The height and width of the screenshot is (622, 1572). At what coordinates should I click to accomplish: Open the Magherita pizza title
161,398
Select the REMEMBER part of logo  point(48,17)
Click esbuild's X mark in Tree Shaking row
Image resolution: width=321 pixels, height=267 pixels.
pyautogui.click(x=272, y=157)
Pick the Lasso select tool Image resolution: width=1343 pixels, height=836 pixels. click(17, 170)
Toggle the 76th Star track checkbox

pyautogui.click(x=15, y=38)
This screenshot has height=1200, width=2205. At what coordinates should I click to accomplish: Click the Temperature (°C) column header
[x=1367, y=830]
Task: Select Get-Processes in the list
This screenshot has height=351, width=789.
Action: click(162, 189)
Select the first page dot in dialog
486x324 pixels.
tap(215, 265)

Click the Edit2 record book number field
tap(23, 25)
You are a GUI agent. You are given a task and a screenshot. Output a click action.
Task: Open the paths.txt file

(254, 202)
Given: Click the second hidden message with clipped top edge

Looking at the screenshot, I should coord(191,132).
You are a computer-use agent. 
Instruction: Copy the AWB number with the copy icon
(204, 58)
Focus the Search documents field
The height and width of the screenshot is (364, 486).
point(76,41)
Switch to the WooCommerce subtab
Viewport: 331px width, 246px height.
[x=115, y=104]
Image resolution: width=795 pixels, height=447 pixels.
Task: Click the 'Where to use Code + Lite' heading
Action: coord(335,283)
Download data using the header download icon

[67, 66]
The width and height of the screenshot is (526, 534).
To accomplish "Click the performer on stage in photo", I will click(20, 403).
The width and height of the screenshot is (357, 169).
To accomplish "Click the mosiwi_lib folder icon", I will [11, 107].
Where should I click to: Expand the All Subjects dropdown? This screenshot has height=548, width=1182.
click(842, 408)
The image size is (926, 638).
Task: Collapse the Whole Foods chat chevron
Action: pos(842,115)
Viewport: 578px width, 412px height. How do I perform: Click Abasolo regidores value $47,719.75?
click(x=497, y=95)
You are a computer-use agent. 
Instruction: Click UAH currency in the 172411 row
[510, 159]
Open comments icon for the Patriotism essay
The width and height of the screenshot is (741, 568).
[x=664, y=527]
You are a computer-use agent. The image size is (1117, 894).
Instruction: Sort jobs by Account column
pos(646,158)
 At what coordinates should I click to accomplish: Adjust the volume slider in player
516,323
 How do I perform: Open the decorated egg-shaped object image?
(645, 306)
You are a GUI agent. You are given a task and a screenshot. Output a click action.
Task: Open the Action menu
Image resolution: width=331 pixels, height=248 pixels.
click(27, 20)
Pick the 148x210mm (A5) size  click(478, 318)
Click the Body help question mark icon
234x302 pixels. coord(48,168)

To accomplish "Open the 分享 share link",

(BRIEF): Please transcribe each of the entries, exactly as written.

(SOLUTION):
The height and width of the screenshot is (622, 1572). At what coordinates should I click to accomplish: Open the Magherita pizza title
161,398
Select the REMEMBER part of logo  point(48,17)
Click esbuild's X mark in Tree Shaking row
Image resolution: width=321 pixels, height=267 pixels.
pyautogui.click(x=272, y=157)
Pick the Lasso select tool Image resolution: width=1343 pixels, height=836 pixels. click(17, 170)
Toggle the 76th Star track checkbox

pyautogui.click(x=15, y=38)
This screenshot has height=1200, width=2205. At what coordinates should I click to accomplish: Click the Temperature (°C) column header
[x=1367, y=830]
Task: Select Get-Processes in the list
This screenshot has height=351, width=789.
Action: click(162, 189)
Select the first page dot in dialog
486x324 pixels.
tap(215, 265)

Click the Edit2 record book number field
tap(23, 25)
You are a GUI agent. You are given a task and a screenshot. Output a click action.
Task: Open the paths.txt file

(254, 202)
Given: Click the second hidden message with clipped top edge

Looking at the screenshot, I should coord(191,132).
You are a computer-use agent. 
Instruction: Copy the AWB number with the copy icon
(204, 58)
Focus the Search documents field
The height and width of the screenshot is (364, 486).
point(76,41)
Switch to the WooCommerce subtab
Viewport: 331px width, 246px height.
[x=115, y=104]
Image resolution: width=795 pixels, height=447 pixels.
Task: Click the 'Where to use Code + Lite' heading
Action: coord(335,283)
Download data using the header download icon

[67, 66]
The width and height of the screenshot is (526, 534).
To accomplish "Click the performer on stage in photo", I will click(20, 403).
The width and height of the screenshot is (357, 169).
To accomplish "Click the mosiwi_lib folder icon", I will [11, 107].
Where should I click to: Expand the All Subjects dropdown? This screenshot has height=548, width=1182.
click(842, 408)
The image size is (926, 638).
Task: Collapse the Whole Foods chat chevron
Action: pos(842,115)
Viewport: 578px width, 412px height. How do I perform: Click Abasolo regidores value $47,719.75?
click(x=497, y=95)
You are a computer-use agent. 
Instruction: Click UAH currency in the 172411 row
[510, 159]
Open comments icon for the Patriotism essay
The width and height of the screenshot is (741, 568).
[x=664, y=527]
You are a computer-use agent. The image size is (1117, 894).
Instruction: Sort jobs by Account column
pos(646,158)
 At what coordinates should I click to accomplish: Adjust the volume slider in player
516,323
 How do I perform: Open the decorated egg-shaped object image?
(645, 306)
You are a GUI agent. You are given a task and a screenshot. Output a click action.
Task: Open the Action menu
Image resolution: width=331 pixels, height=248 pixels.
click(27, 20)
Pick the 148x210mm (A5) size  click(478, 318)
Click the Body help question mark icon
234x302 pixels. coord(48,168)

To accomplish "Open the 分享 share link",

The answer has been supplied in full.